I’ve picked up the pieces of lives crushed by the cruelty of this Tory government. Injustice is hardwired into every sinew of the system, with Human rights now only accessible to those who can afford to buy them.

The hostile environment that spawned the Windrush scandal was no accident. It’s indicative of a culture that has enshrined racist rhetoric into practice. Dawn Butler described May’s hostile environment as the new face of Tory institutional racism, “ever present from Stephen Lawrence to Windrush”. She’s right.

In 2011, Theresa May vowed to get rid of Article 8 (the right to family life) of the European Convention on Human Rights because, she claimed, it “perverted” the removal of “illegal immigrants”. Her competence as Home Secretary was called into question when it emerged that the example she cited, that of a pet cat scuppering deportation, was untrue and appeared to have been lifted, “word for word,” from a speech made by (then) UKIP leader, Nigel Farage. In fact, the case had been mishandled by immigration officials.

The morality of her contempt for the right to family life largely escaped scrutiny and went on to underpin the 2014 immigration Act. It should come as no surprise that this resulted in the Windrush scandal that has seen families ripped apart, denied access to jobs, health care, justice, dignity and hope. Diane Abbott, Jeremy Corbyn and John McDonnell anticipated the “unintended” consequences for Commonwealth citizens and voted against it.
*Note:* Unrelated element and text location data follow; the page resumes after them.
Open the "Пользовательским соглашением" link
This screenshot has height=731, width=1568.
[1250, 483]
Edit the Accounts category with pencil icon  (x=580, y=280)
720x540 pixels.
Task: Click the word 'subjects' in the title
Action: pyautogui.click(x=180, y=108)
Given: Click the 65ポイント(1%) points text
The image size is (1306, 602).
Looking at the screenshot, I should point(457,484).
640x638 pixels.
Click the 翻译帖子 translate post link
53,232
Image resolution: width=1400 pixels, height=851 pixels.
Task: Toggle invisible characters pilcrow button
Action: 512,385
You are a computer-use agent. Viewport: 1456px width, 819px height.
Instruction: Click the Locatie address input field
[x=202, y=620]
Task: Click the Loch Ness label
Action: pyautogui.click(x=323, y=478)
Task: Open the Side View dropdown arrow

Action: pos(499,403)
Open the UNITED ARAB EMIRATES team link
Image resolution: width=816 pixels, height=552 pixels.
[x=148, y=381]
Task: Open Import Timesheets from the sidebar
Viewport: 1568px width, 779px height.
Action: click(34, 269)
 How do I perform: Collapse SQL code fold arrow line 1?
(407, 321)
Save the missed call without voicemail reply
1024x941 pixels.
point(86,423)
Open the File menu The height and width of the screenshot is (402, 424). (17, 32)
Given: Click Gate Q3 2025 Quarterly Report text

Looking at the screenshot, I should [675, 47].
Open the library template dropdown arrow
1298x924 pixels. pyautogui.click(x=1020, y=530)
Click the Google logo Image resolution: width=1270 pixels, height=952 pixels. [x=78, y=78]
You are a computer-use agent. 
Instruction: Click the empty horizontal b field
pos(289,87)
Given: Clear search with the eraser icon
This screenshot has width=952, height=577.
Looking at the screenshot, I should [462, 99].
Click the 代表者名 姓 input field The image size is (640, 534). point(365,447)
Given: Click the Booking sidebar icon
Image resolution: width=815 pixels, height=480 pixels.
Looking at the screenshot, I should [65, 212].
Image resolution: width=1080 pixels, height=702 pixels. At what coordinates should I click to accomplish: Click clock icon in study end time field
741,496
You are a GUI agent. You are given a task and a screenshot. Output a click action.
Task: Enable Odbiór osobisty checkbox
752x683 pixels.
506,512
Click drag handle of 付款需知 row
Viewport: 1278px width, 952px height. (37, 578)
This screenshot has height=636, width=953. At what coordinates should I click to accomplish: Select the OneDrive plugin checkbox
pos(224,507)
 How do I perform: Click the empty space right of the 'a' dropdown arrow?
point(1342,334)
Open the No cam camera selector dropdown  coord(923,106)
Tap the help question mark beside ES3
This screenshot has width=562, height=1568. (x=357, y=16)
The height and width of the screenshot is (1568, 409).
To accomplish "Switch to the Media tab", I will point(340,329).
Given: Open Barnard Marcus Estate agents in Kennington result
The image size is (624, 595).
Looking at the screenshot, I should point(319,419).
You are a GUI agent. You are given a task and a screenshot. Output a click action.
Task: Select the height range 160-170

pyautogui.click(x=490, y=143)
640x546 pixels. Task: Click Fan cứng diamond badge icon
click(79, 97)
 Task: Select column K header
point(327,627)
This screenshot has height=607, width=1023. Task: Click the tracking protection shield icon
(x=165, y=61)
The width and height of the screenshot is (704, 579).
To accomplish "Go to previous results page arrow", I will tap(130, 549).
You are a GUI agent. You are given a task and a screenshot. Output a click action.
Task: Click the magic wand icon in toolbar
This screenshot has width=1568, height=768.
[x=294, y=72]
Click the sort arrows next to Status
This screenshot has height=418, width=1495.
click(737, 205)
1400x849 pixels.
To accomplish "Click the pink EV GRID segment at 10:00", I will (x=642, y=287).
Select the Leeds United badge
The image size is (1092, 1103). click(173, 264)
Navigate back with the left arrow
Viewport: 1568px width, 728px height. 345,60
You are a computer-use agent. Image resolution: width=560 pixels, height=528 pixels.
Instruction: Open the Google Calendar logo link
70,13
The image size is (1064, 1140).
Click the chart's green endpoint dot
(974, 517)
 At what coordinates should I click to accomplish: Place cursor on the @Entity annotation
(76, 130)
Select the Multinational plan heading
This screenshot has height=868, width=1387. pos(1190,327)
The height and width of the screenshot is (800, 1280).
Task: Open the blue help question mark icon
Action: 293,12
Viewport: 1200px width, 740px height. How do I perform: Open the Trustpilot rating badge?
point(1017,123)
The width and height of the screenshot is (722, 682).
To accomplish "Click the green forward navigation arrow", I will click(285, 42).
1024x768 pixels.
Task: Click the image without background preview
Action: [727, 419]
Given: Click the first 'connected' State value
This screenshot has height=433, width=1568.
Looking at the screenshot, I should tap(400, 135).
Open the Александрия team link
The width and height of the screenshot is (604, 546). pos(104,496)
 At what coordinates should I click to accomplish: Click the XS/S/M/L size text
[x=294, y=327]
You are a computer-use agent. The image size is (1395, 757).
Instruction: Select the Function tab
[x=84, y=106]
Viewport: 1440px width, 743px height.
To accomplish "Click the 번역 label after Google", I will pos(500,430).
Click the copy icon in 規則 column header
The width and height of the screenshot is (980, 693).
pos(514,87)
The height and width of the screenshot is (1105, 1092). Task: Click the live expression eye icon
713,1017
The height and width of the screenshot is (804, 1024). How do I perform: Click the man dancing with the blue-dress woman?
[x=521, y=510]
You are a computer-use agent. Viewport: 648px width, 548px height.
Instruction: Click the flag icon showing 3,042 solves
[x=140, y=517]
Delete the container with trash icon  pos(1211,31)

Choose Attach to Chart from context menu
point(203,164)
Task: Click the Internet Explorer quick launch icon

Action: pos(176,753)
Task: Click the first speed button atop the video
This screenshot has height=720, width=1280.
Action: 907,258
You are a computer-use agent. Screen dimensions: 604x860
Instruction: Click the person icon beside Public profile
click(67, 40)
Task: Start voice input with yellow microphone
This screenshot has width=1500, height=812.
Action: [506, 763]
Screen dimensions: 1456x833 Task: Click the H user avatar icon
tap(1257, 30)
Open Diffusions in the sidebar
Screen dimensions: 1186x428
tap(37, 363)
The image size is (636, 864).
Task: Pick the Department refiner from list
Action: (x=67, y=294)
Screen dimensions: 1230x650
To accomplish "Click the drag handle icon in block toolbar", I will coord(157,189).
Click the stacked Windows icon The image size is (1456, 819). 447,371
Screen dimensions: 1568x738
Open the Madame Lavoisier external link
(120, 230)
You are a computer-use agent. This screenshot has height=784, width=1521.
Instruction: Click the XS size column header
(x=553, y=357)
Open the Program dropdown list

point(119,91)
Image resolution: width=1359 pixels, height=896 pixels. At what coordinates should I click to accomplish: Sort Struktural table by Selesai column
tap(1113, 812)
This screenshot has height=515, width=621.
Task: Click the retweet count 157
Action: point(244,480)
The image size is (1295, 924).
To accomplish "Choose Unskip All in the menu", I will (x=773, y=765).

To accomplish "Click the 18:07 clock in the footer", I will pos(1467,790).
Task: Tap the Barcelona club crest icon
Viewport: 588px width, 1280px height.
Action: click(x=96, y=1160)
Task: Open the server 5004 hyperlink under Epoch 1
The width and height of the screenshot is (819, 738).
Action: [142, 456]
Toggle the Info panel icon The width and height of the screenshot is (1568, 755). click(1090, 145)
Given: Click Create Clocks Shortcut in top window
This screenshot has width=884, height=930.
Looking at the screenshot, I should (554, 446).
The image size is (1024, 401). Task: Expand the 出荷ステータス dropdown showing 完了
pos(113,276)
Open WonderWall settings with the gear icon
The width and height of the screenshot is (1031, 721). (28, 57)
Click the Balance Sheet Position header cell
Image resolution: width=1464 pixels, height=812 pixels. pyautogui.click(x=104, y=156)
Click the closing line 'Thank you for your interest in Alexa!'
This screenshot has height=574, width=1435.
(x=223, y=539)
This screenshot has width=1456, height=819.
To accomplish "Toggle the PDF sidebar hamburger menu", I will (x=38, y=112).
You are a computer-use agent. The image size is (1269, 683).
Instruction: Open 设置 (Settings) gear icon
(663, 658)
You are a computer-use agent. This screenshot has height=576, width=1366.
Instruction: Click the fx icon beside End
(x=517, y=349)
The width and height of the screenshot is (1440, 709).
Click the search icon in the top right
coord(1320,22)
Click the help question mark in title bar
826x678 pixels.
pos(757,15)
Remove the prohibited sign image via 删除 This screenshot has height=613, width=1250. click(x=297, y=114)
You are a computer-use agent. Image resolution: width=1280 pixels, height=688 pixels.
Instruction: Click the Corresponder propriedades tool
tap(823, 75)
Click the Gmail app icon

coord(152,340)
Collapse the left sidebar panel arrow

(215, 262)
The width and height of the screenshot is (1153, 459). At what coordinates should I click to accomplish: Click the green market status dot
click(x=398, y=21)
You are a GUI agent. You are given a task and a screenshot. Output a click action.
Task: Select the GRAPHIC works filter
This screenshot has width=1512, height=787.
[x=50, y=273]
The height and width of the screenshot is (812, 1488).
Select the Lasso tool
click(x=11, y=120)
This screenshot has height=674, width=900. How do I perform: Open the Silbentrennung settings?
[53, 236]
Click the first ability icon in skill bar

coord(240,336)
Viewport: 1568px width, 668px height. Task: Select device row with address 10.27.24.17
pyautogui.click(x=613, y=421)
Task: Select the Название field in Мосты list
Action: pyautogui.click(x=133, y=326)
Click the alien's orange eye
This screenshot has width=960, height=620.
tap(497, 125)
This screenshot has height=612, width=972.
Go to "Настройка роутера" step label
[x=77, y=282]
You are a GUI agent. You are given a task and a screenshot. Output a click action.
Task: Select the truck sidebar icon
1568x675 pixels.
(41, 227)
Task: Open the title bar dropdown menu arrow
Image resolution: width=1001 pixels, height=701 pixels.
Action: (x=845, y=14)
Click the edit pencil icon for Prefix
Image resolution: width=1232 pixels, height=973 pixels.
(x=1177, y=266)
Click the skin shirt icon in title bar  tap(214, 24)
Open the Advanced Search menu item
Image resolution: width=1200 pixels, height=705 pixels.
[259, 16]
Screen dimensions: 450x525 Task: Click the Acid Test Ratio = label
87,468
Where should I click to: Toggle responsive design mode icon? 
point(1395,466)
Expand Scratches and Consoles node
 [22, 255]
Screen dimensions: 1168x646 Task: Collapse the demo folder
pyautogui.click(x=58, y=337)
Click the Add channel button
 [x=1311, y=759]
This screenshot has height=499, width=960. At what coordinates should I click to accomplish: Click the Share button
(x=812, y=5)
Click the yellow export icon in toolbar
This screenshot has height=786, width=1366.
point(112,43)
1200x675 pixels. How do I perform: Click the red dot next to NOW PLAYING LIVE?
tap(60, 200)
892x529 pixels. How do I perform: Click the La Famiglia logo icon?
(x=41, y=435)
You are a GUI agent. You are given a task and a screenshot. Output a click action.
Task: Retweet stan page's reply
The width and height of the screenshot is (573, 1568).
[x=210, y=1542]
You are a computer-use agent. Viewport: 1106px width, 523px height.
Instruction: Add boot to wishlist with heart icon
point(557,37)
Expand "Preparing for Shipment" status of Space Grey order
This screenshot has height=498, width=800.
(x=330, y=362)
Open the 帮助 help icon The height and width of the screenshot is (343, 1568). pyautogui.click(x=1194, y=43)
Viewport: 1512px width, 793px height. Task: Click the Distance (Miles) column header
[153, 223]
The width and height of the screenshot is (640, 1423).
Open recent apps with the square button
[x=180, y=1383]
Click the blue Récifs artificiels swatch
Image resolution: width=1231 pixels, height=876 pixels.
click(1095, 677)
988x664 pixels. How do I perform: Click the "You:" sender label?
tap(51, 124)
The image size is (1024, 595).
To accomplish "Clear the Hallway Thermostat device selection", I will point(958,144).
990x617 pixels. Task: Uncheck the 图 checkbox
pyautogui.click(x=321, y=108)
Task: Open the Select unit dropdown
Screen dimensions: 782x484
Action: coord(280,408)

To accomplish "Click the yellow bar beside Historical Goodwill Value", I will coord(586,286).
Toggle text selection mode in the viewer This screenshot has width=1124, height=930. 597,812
Racism has rarely been career limiting in the Tory party. In 2011, Tory Dover councillor, Bob Frost, described people involved in the Tottenham riots as “jungle bunnies”. He lost his job as a Maths teacher, but the Conservative Party only suspended him for two months. The emergence of Oliver Letwin’s sinister racist memo in 2015 did not result in him being sacked as David Cameron’s policy adviser.
Under Theresa May’s leadership, racism has become mainstream Tory policy. Directly (and indirectly) discriminating against black and brown skinned people - with impunity. When Theresa May appointed Boris Johnson as Foreign Secretary, it seems she deleted the traditional job requirement, “Portfolio of diplomacy” and replaced it with, “Portfolio of racist remarks”.
As Commonwealth leaders gathered in London amidst the Windrush scandal, who better to mollify the mood, than Johnson? Regaling delegates with stories about “flag waving piccaninnies” and “Pangas” with “watermelon smiles”.
If a Labour Politician made even one of those remarks, they would be hounded out of office, and rightly so. Having been suspended for using the racist term “N***** in the woodpile” in July, Anne-Marie Morris had the whip re-instated after only five months. 
At least 12 Tory candidates had to withdraw from the today's elections having been suspended amid accusations of anti-antisemitism, Islamophobia and far right links. One of whom, a former UKIP candidate is alleged to have racially abused Diane Abbott on social media.

Theresa May should not be surprised that her "Go home" buses, hostile immigration environment, the appointment of Boris Johnson as Foreign Minister and her tolerance of racism generally, has acted as a recruitment sergeant for the far right. As David Lammy said, If you lie down with dogs, you get up with fleas.

It doesn’t have to be this way. Today is channel your anger into action day. All you have to do is get up, get ready and vote the Tories out of your town!